* EXERCISE DETAILS:
Give back the entries exactly, ending with the "You are a computer-use agent. The" line.

Segment Open

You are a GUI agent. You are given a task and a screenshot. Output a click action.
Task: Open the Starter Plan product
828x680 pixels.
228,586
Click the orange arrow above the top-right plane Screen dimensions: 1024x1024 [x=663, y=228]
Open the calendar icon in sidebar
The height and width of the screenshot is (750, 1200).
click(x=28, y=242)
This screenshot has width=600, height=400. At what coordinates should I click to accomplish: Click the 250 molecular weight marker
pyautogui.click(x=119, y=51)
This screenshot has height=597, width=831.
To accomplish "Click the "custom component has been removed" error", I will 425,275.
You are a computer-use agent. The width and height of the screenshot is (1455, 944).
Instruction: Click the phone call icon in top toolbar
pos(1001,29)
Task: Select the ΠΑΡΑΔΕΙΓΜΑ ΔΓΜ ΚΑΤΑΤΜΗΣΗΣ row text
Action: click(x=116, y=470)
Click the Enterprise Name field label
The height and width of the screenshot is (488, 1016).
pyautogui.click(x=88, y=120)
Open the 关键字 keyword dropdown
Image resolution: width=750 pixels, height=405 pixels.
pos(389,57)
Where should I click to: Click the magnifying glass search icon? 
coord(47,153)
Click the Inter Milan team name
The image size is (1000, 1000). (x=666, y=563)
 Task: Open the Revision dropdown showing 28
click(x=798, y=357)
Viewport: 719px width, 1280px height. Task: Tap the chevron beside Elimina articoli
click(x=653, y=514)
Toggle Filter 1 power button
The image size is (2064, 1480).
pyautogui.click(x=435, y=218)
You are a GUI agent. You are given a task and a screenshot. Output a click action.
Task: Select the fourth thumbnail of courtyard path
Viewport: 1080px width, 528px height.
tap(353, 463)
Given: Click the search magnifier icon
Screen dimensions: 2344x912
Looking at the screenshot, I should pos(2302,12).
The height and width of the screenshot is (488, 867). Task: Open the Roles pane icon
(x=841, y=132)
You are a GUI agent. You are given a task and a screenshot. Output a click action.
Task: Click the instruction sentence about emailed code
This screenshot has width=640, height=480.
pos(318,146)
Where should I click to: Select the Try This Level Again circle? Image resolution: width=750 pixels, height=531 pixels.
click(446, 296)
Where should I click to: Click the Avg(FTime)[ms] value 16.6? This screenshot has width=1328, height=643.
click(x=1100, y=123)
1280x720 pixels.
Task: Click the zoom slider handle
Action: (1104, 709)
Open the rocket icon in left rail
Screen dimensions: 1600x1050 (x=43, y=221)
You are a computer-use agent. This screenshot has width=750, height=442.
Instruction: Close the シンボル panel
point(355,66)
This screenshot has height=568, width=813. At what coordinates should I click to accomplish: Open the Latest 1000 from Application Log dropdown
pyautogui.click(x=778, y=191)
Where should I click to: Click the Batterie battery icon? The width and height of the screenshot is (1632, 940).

Segment Closed

* EXERCISE ANSWER:
You are a GUI agent. You are given a task and a screenshot. Output a click action.
Task: Open the Starter Plan product
828x680 pixels.
228,586
Click the orange arrow above the top-right plane Screen dimensions: 1024x1024 [x=663, y=228]
Open the calendar icon in sidebar
The height and width of the screenshot is (750, 1200).
click(x=28, y=242)
This screenshot has width=600, height=400. At what coordinates should I click to accomplish: Click the 250 molecular weight marker
pyautogui.click(x=119, y=51)
This screenshot has height=597, width=831.
To accomplish "Click the "custom component has been removed" error", I will 425,275.
You are a computer-use agent. The width and height of the screenshot is (1455, 944).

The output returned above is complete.